• **Zu bearbeitende Aufgaben**:
(1) Fassen Sie den Beschluss des Verwaltungsgerichtshofs in zwei Sätzen zusammen.
(2) Nennen Sie alle Personen, die im Beschluss des Verwaltungsgerichtshofs namentlich aufgeführt werden, samt ihren Titeln.

··· Textauszug

VwGH Ra 2017/13/0006

VwGHRa 2017/13/000622.2.2017

Der Verwaltungsgerichtshof hat durch den Vorsitzenden Senatspräsident Dr. Fuchs und die Hofräte Dr. Nowakowski sowie MMag. Maislinger als Richter, unter Mitwirkung der Schriftführerin Mag. Harrer, über die Revision des *****, gegen das Erkenntnis des Bundesfinanzgerichts vom 26. September 2016, Zl. RV/7102143/2013, betreffend Einkommensteuer 2004 bis 2007, den Beschluss gefasst:

Normen

BAO §184;
B-VG Art133 Abs4;
VwGG §34 Abs1;
BAO §184;
B-VG Art133 Abs4;
VwGG §34 Abs1;

 

Spruch:

Die Revision wird zurückgewiesen.

Begründung

1 Der Revisionswerber war in den Streitjahren als Kreditvermittler tätig. Die von ihm eingenommenen Provisionen wurden nicht erklärt; am 16. Mai 2012 erstattete er Selbstanzeige.

······
··· Informationen

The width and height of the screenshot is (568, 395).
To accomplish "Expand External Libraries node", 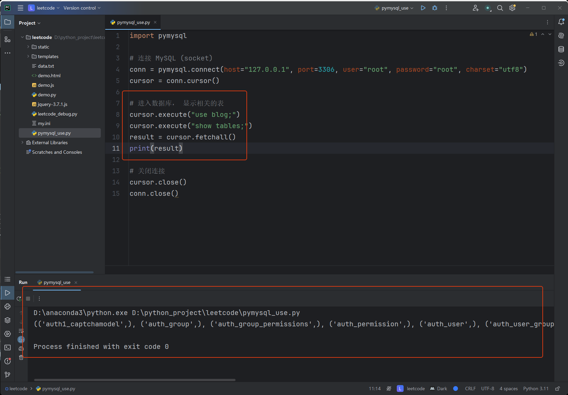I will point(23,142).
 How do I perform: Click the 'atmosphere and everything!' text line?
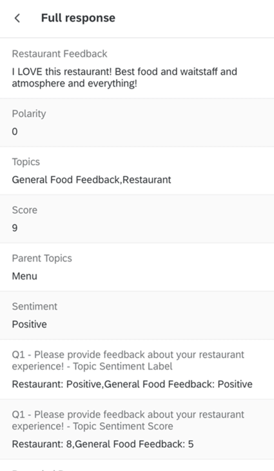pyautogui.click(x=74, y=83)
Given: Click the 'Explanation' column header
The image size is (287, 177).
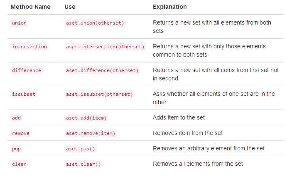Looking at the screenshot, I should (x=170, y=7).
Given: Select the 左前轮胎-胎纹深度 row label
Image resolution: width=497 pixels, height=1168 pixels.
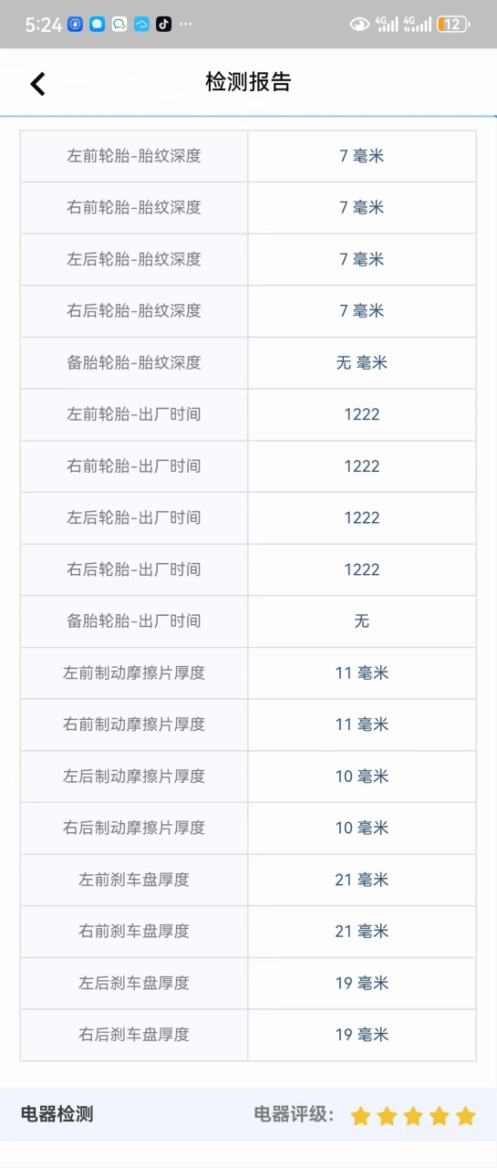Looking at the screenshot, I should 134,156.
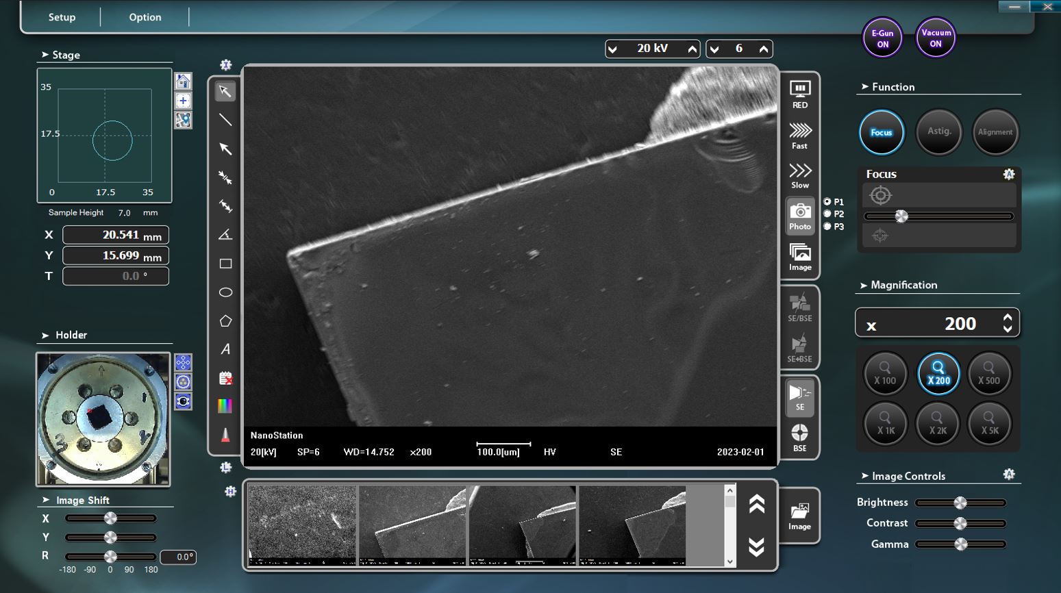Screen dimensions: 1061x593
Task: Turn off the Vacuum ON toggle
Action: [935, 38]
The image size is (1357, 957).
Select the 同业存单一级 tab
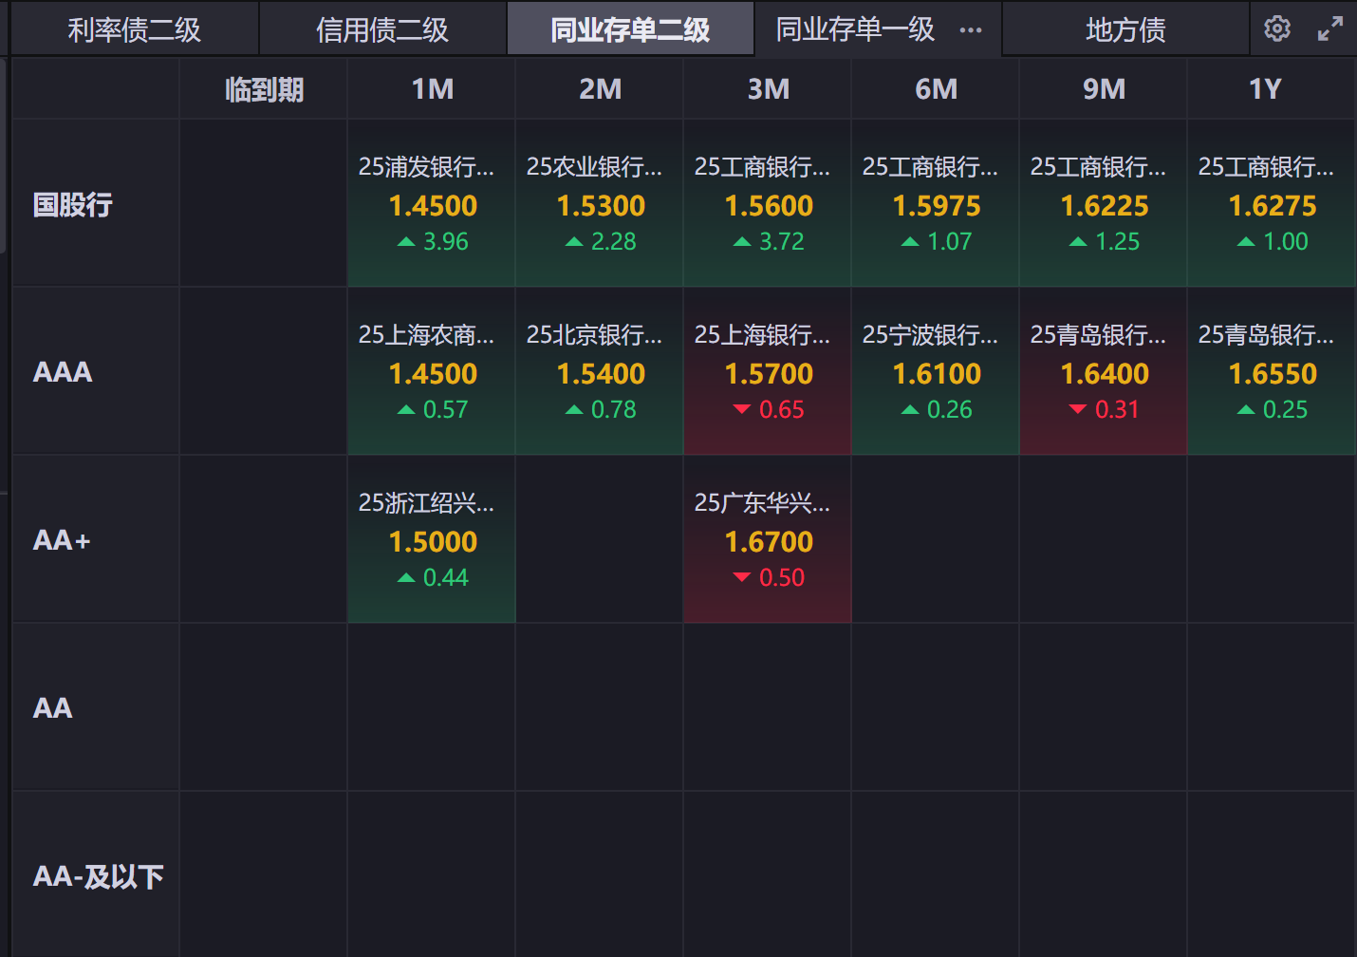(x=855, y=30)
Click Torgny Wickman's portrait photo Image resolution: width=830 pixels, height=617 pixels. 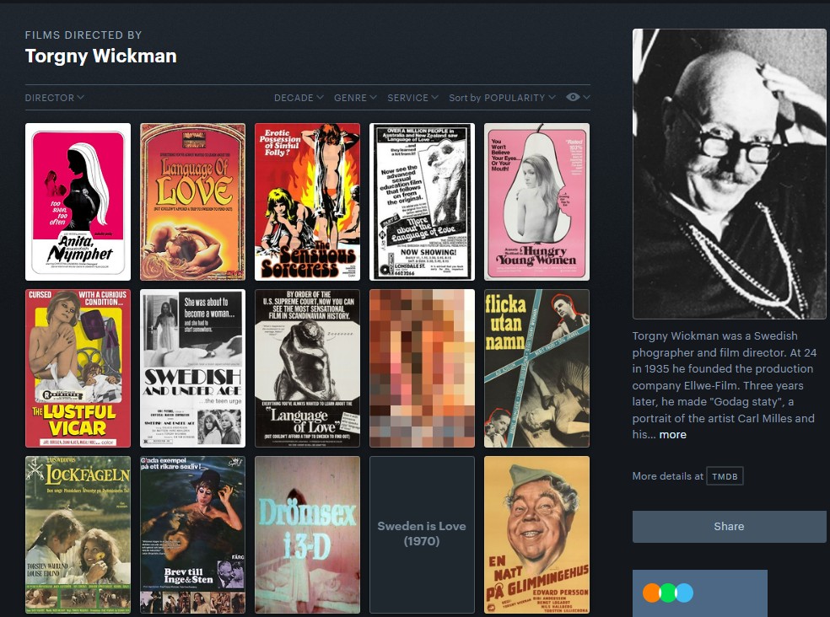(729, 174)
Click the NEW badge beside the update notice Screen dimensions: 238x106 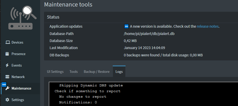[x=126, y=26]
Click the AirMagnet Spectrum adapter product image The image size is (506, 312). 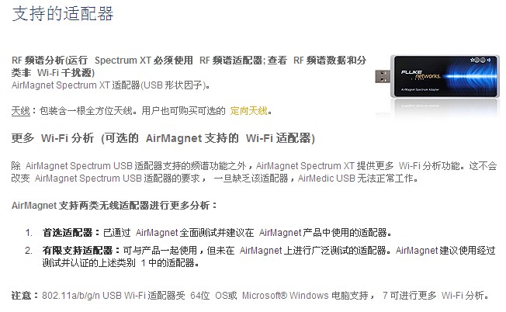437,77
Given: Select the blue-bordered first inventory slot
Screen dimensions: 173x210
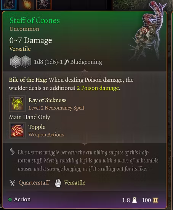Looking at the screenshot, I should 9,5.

······
··· Informationen

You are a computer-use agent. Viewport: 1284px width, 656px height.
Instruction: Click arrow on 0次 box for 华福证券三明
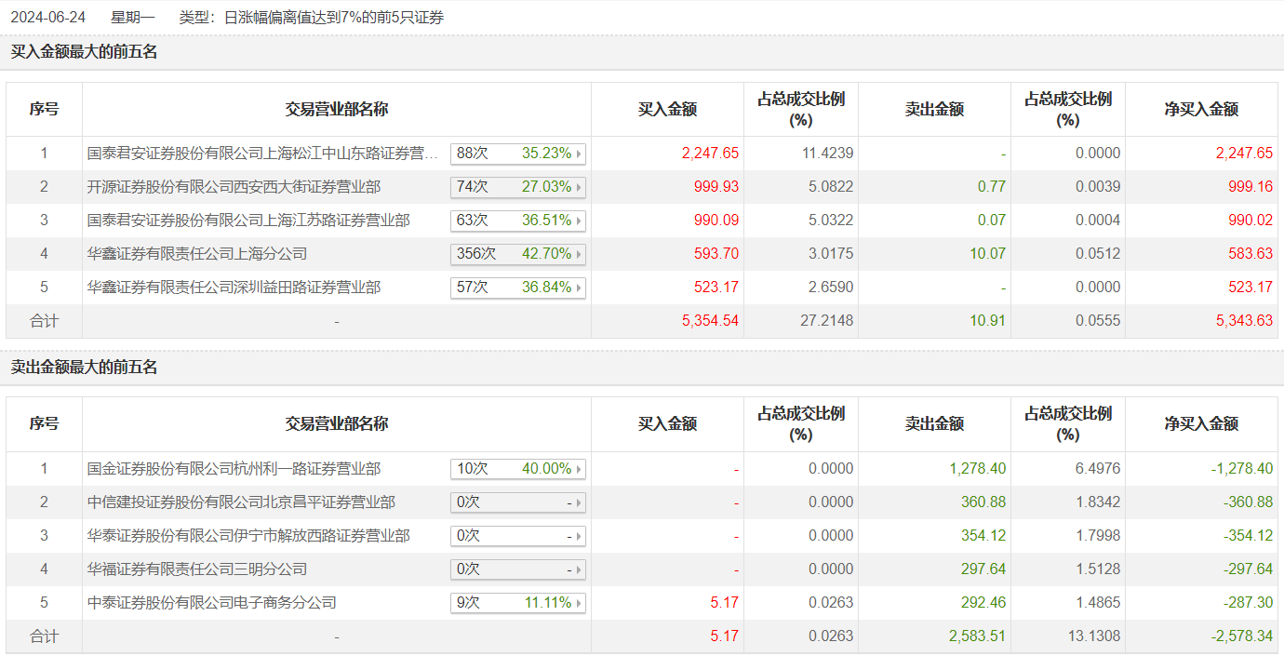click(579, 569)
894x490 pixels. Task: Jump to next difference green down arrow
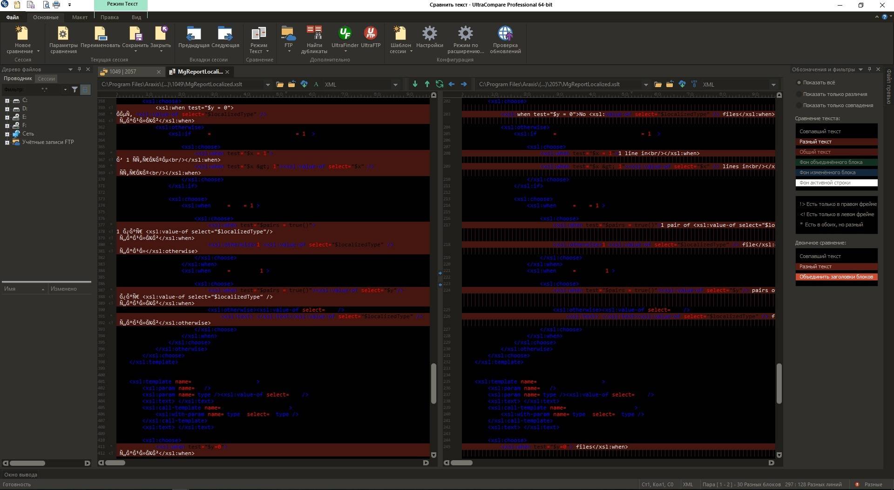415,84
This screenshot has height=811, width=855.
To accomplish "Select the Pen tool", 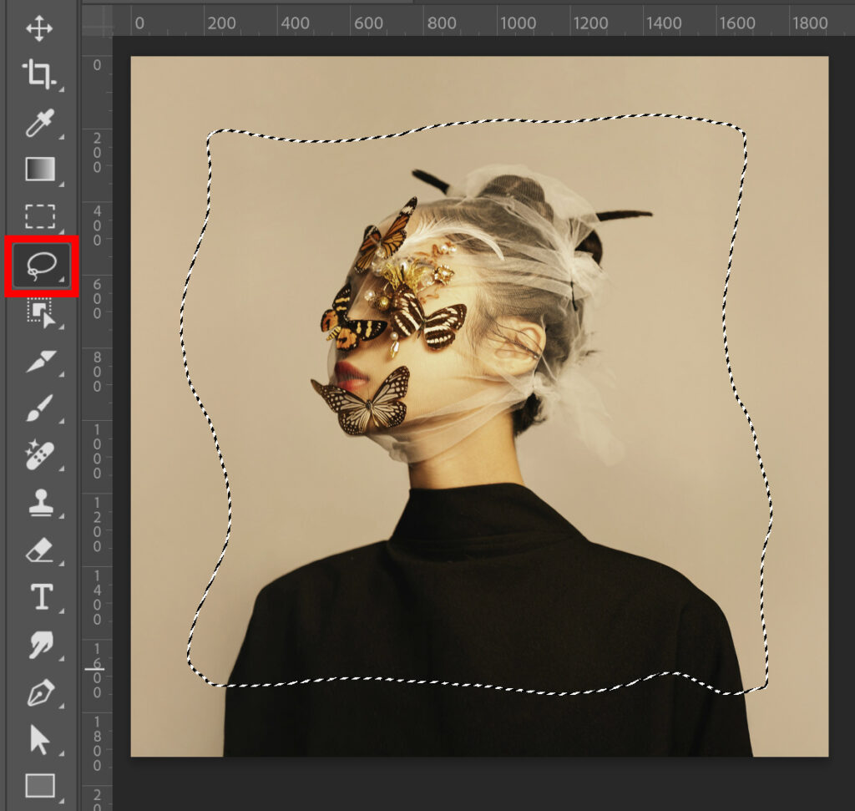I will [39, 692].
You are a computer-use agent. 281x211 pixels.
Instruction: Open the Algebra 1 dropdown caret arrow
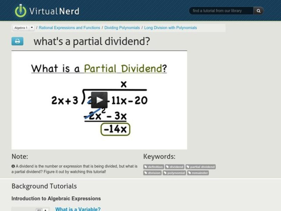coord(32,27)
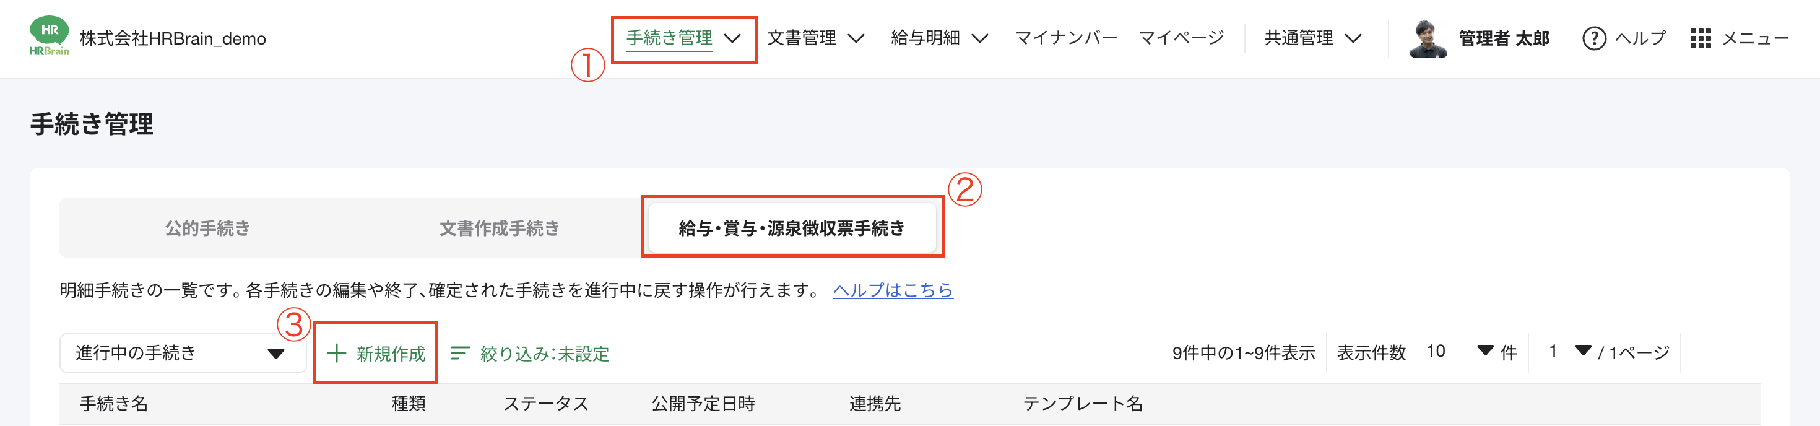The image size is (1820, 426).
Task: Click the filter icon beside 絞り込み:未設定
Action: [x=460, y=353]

······
··· Informationen

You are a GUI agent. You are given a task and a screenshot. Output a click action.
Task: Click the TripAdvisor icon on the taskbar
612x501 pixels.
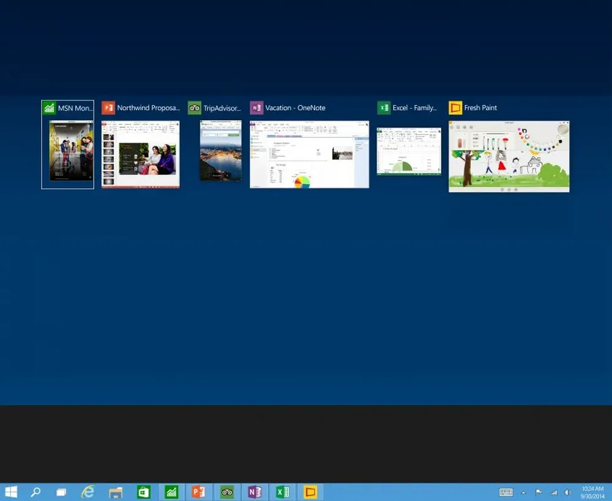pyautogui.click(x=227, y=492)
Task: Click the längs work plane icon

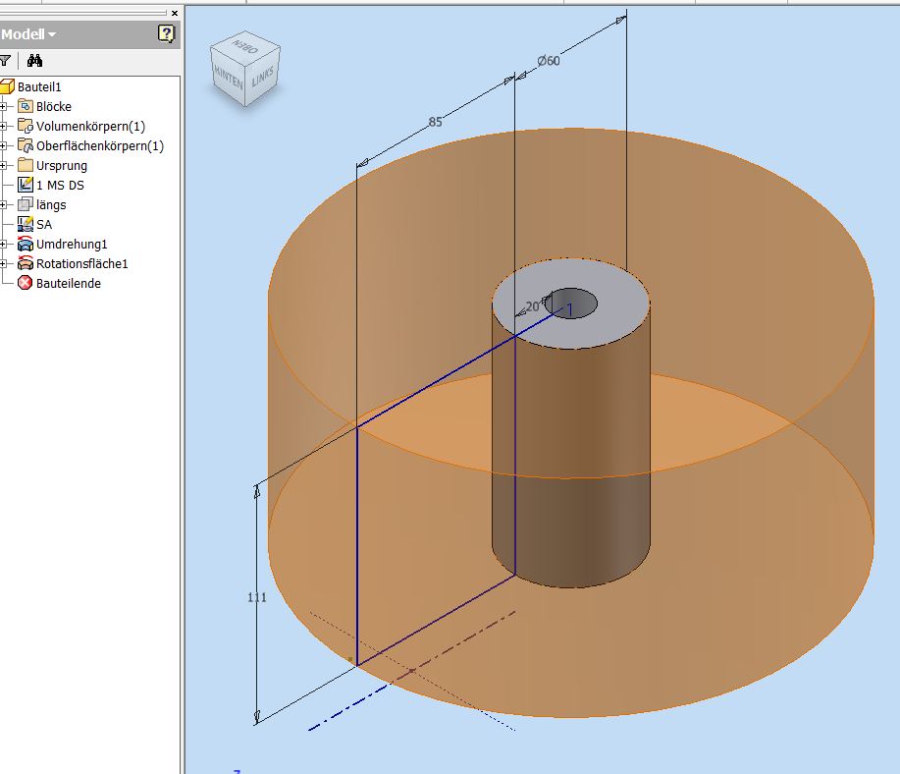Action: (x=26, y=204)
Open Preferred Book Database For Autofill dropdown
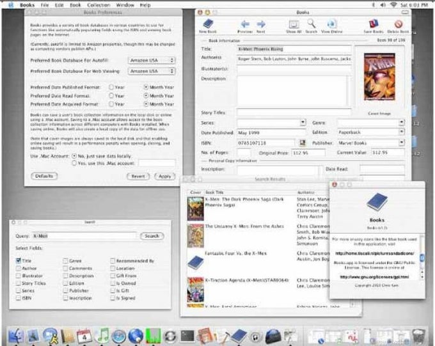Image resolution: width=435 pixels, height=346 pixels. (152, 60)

······

• **Lösungen**:
(1) Der Verwaltungsgerichtshof hat die Revision gegen das Erkenntnis des Bundesfinanzgerichts vom 26. September 2016 betreffend Einkommensteuer 2004 bis 2007 zurückgewiesen. Der Revisionswerber war in den Streitjahren als Kreditvermittler tätig, hatte seine Provisionen nicht erklärt und am 16. Mai 2012 Selbstanzeige erstattet.

(2)
- Dr. Fuchs
- Dr. Nowakowski
- MMag. Maislinger
- Mag. Harrer